After wrapping of the business of rearranging our travel plans, we set out into the city of Berlin again. After grabbing some drinks and snacks (including the aforementioned package of waffles), we found a bench to hang out on. We spent a long time just talking and watching the people go by. Eventually, we relocated to a Lebanese restaurant that was close by, and ate chicken shawarma- essentially the same thing as a kebab, or a gyro. So many names for such delicious food! We crashed from sheer exhaustion at the hostel that night, and slept incredibly well once again. The beds were so comfortable- far more comfy than the one I have in my apartment! We ate breakfast at the hostel, stored our luggage in the room they had there, and then ventured forth into the city one last time. First, we went to the East Side Gallery, the longest portion of the Berlin wall still intact. The graffiti there is all newer, and it's the legal artsy type. I really enjoyed walking through that area. It was quite incredible. After that, we went to a Vietnamese restaurant for lunch. The lady serving us was so sweet, and the food was delicious. My mouth is watering just thinking about it! We headed back towards Alexanderplatz for a little more exploring before coming back to the hostel. Scott had to leave before the rest of us, since he was taking a train to Frankfurt before heading home. We timed our departure carefully, so that we wouldn't have to buy two more two hour passes, and once it hit 3:15, we were off to Tiergarten again. After some much needed frolicking (followed by even more necessary flopping down in the grass), we proceeded to the bus station, after grabbing some sandwiches for the road.

The bus ride back was fairly uneventful. They showed Ice Age III and Couple's Retreat, so that made the time pass by quite quickly! We had a short stop in Dresden. What an incredible town! I would love to return at some point. It was absolutely stunning. We watched the sun set over the Elbe- another beautiful German sunset- and then continued on our way. I was a little unnerved by the fact that we didn't have to stop at the border. Czech authorities are apparently pretty chill about these sorts of things. We drove through this huge complex, and I thought it looked like a border crossing, but we kept going so I figured that maybe it was something different. Maybe German rest stops are just strangely official looking? Nope, that was the border. Suddenly everything was in Czech again. Go figure.

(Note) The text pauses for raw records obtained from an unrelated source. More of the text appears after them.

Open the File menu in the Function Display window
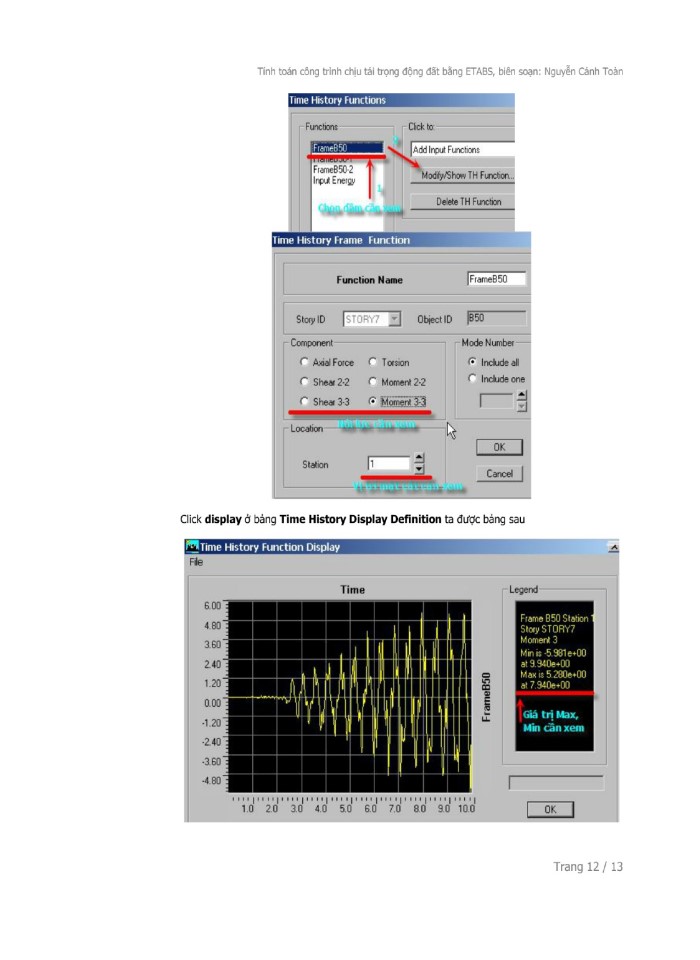Image resolution: width=700 pixels, height=960 pixels. (x=196, y=562)
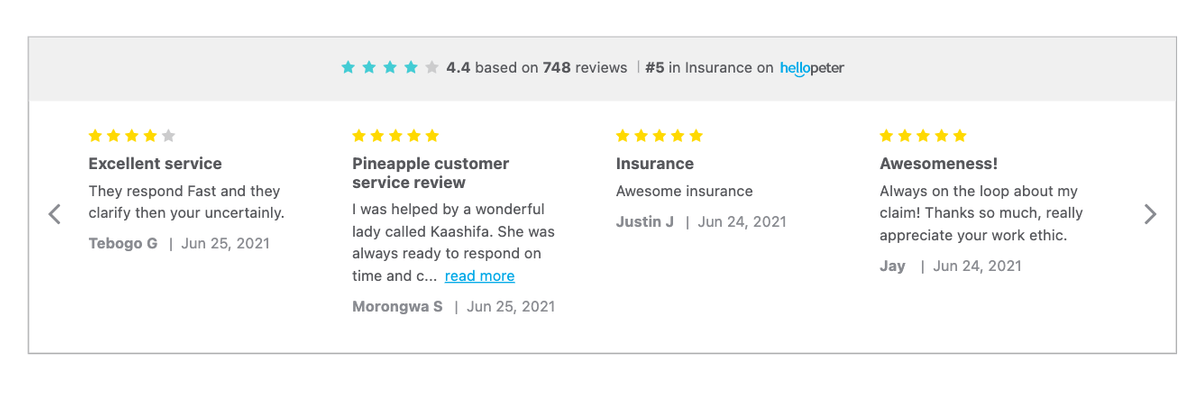Open the Pineapple customer service review title
Image resolution: width=1200 pixels, height=394 pixels.
[x=431, y=173]
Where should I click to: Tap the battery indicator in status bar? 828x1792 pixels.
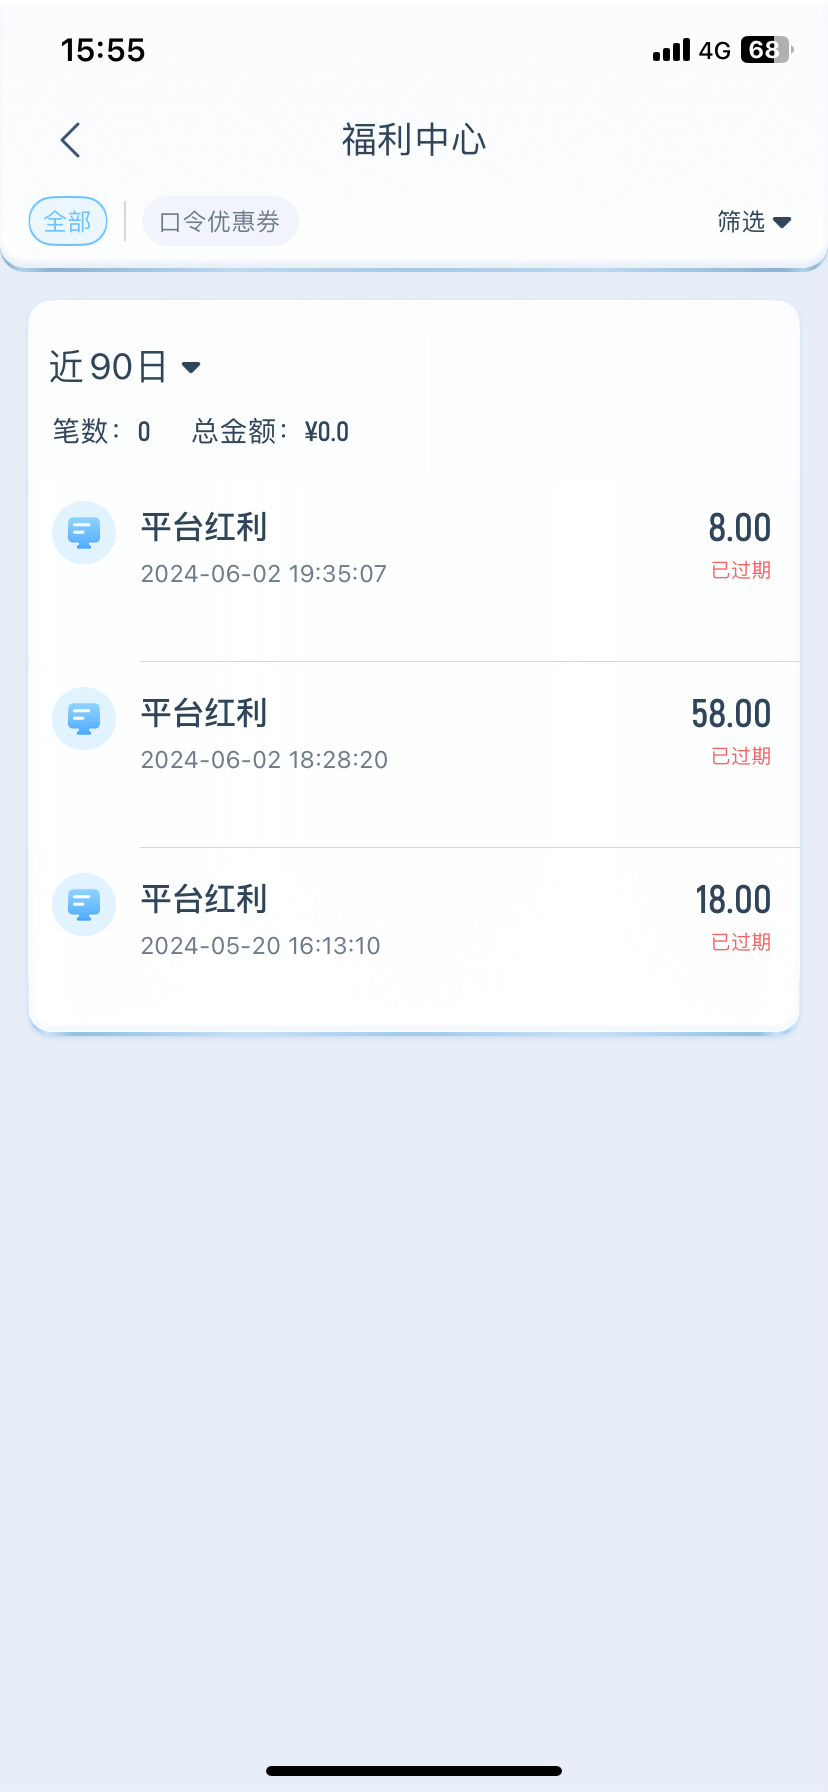(x=766, y=50)
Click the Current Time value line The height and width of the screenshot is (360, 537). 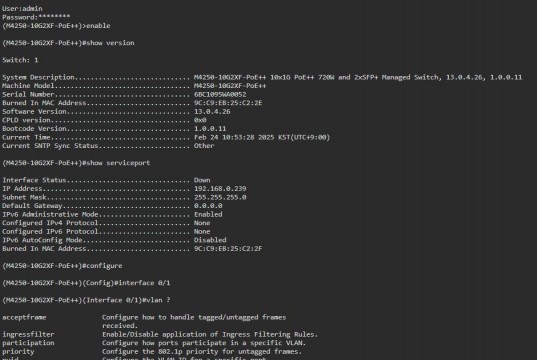tap(262, 137)
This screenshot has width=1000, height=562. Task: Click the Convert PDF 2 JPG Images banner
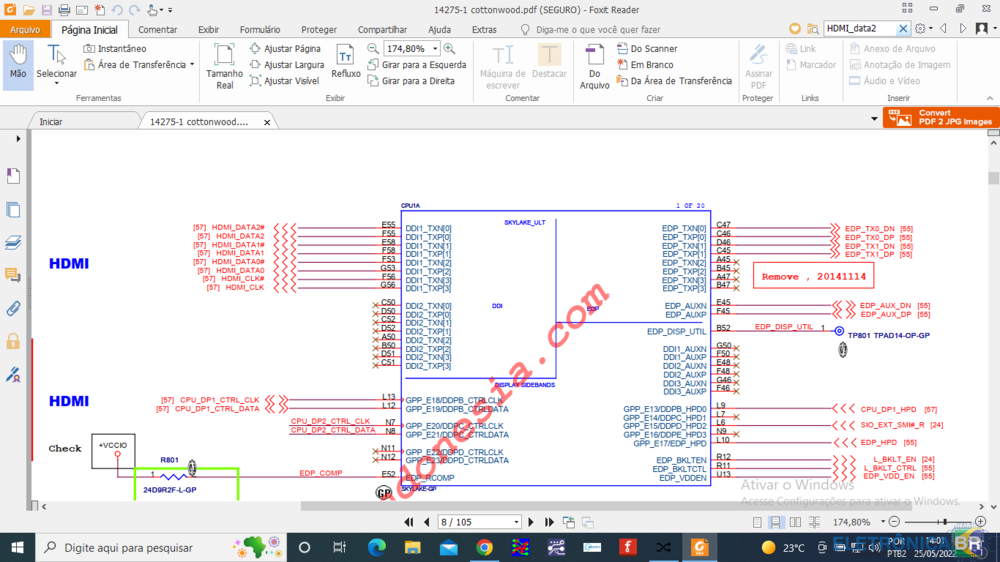click(x=941, y=117)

We arrived back in Prague right around 11, and then I had class again the next morning. Fortunately, it was just my art and architecture class, and we were taking a tour of the Prague Castle. It was good day to be able to relax and take things slowly! The castle complex was beautiful. It truly afforded a glimpse into another area, as did the tour of the Municipal House (that was this morning. We got to listen to the Prague Symphony Orchestra rehearse while we were there. Um, that made my day!). On Wednesday, I desperately wanted to go out to get tea, so after relaxing in the University's botanical gardens and going to Tesco to pick up a few groceries, I ventured out towards Old Town Square. I wandered through a market, found a second hand store- where I got a really cute tunic for less than ten dollars!- and finally found a place to my liking for the tea adventure. Black tea and fruit crepes, delicious! So maybe crepes aren't exactly scones, but they are very delicious, so who am I to complain? I was perfectly happy with where I ended up. And then I decided to be a bit experimental when I cooked dinner. I was envisioning something along the lines of a frittata, and I think that actually ended up vaguely happening- go figure! Macaroni, eggs, bacon, olives, lots of cheese... It was wonderful. I was very proud of myself! It feels like in the past few days, I've really been able to piece together Prague and get a feel for how the city fits together (which can be a bit difficult when your preferred mode of transportation is the Metro- aka the subway). I'm starting to really know my way around (beyond my general feel for directions). I even gave someone directions yesterday! Isn't that crazy?! She asked me if I lived in Prague- and I said yes (which was exciting in and of itself!), although I was a little apprehensive about helping her find her way. Luckily I knew where she needed to go, and I was able to point her in the right direction, phew! I guess that must mean I'm starting to settle in!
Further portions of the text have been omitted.